- **Task material**

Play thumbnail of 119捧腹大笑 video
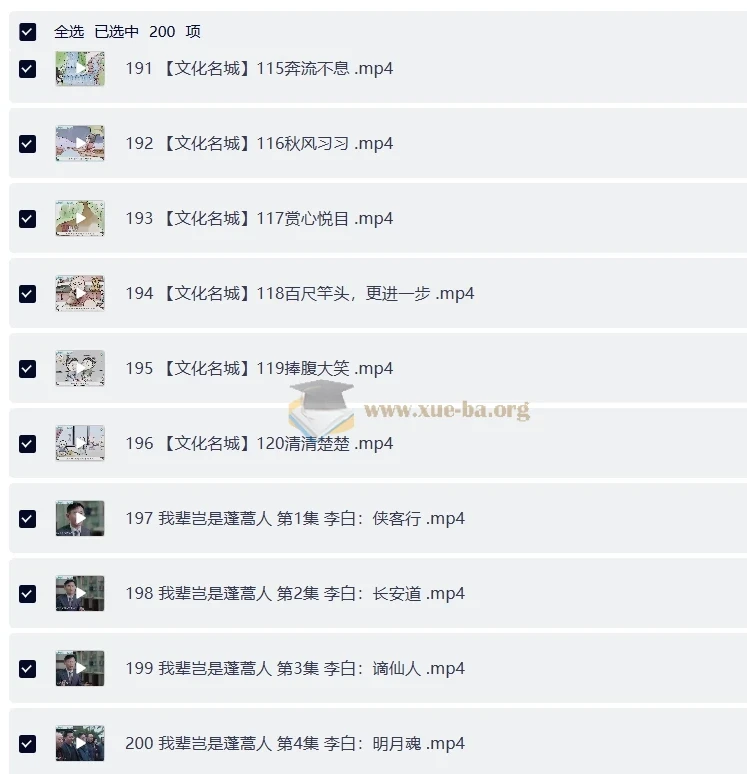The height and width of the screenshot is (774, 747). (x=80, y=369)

* * *

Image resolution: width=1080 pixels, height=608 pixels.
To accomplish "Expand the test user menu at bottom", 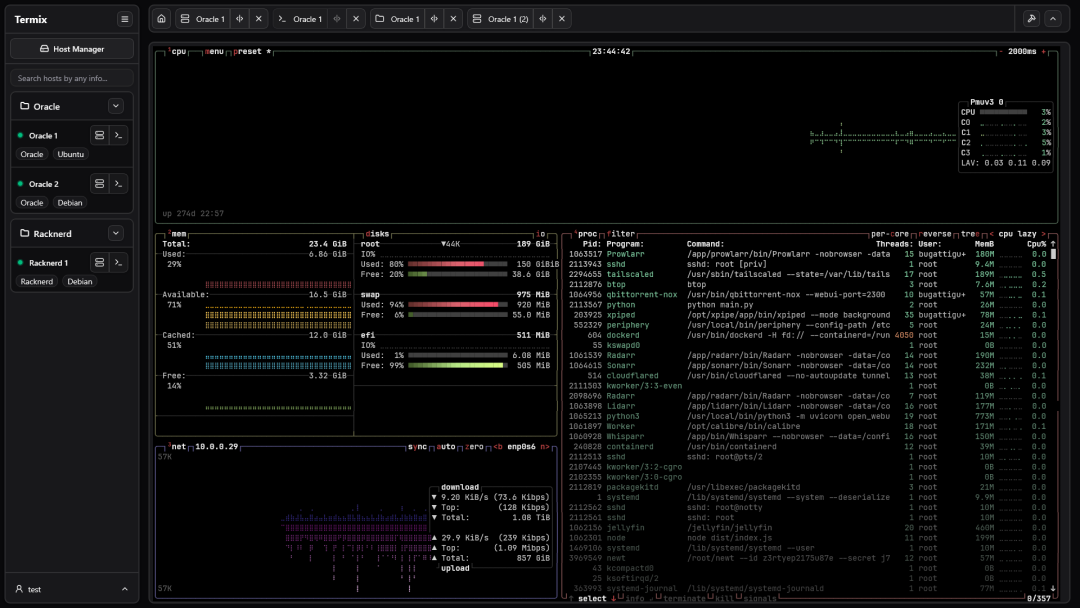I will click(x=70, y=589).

--

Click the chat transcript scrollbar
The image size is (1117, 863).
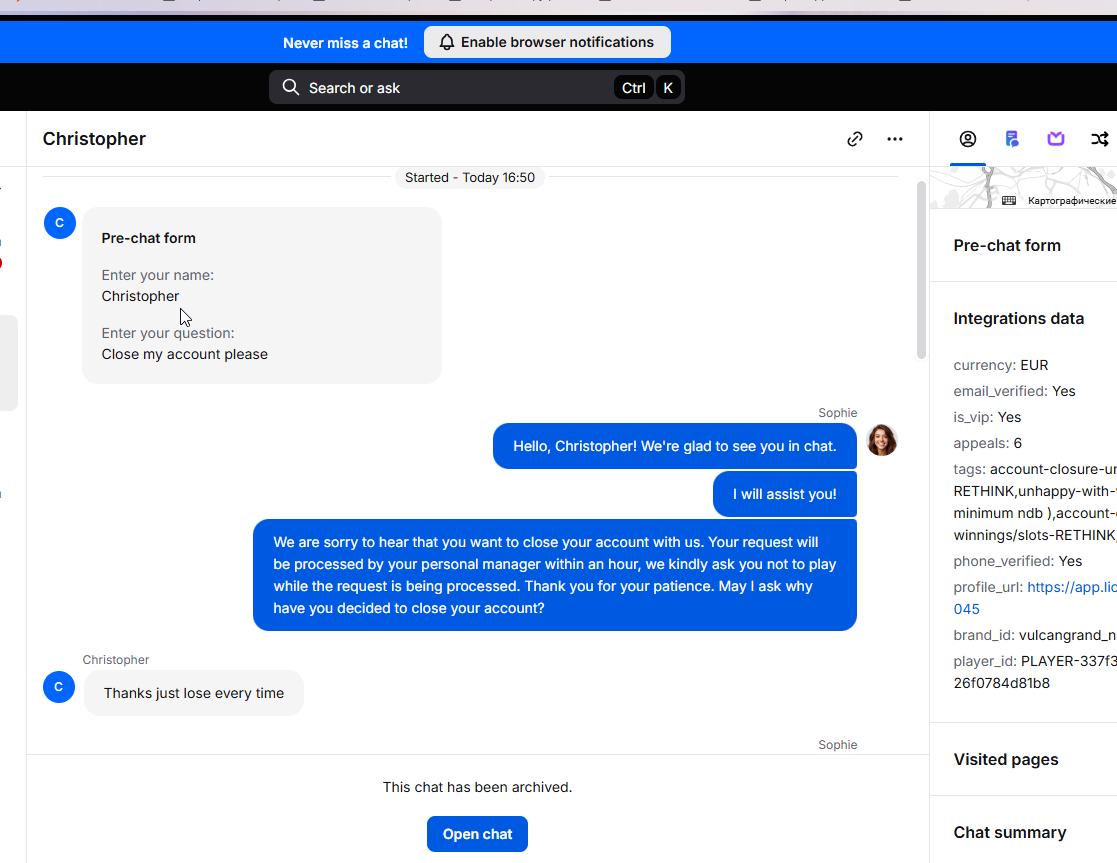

- **Written task**
Rewrite the lines from the line with "Click the chat transcript scrollbar" to the line with "The image size is (1117, 863).", substituting "history" for "transcript" and leaving everything else unchanged. Give only those lines.

- **The reply**
Click the chat history scrollbar
The image size is (1117, 863).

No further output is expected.